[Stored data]

□ □ □ □

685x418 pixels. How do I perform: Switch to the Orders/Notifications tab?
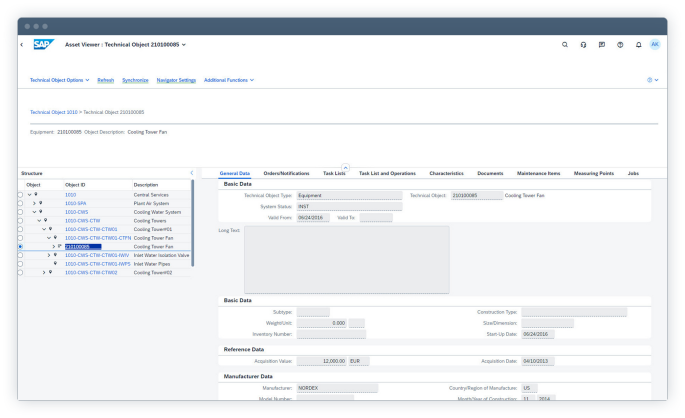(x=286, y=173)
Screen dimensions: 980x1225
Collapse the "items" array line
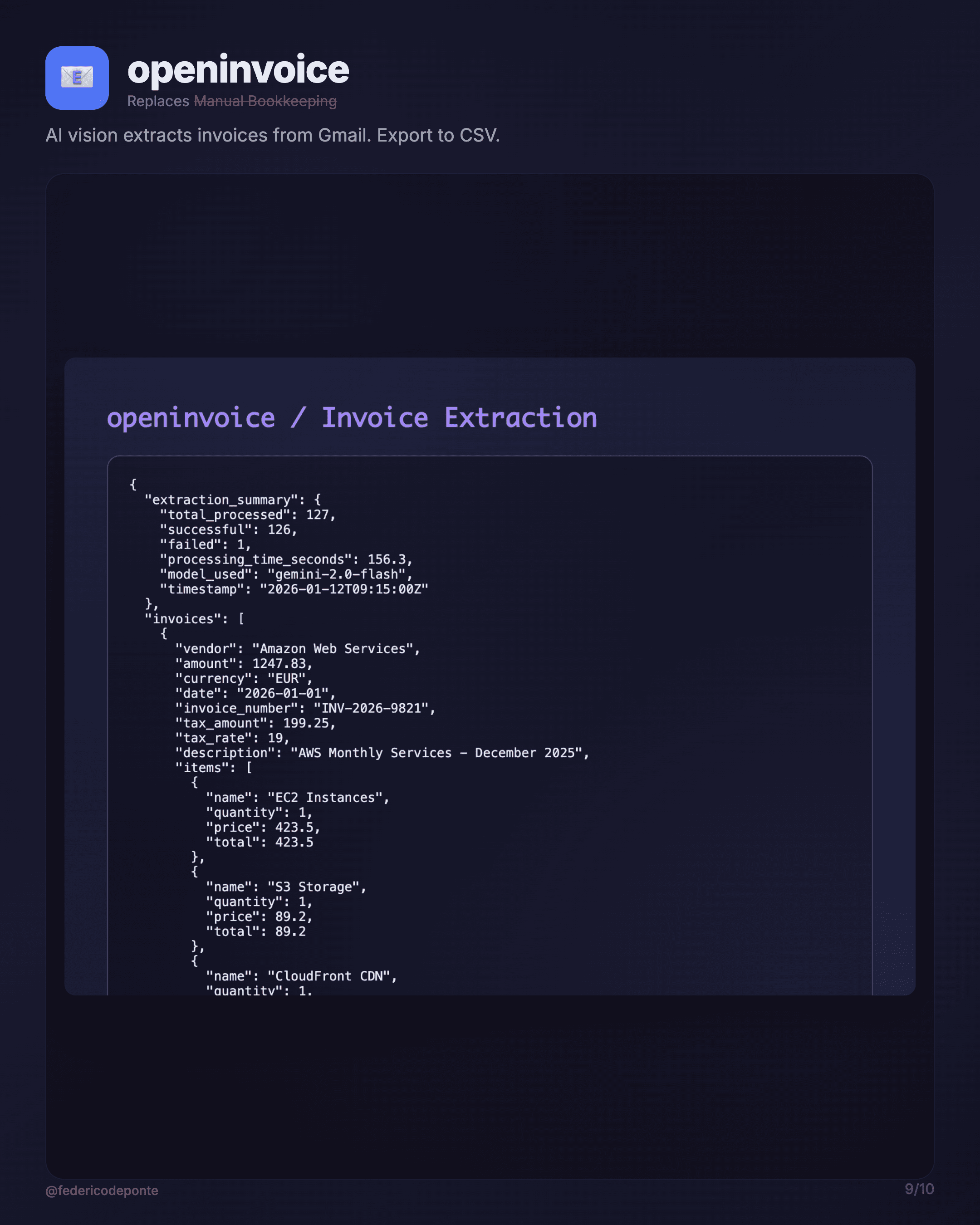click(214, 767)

□ □ □ □

# ABOUT THIS EXERCISE:
Images stay out; the entries above are to be printed exactly.

# ANSWER TO THIS PROBLEM:
685x418 pixels. How do I perform: Switch to the Orders/Notifications tab?
(x=286, y=173)
Screen dimensions: 980x1225
Collapse the "items" array line
click(214, 767)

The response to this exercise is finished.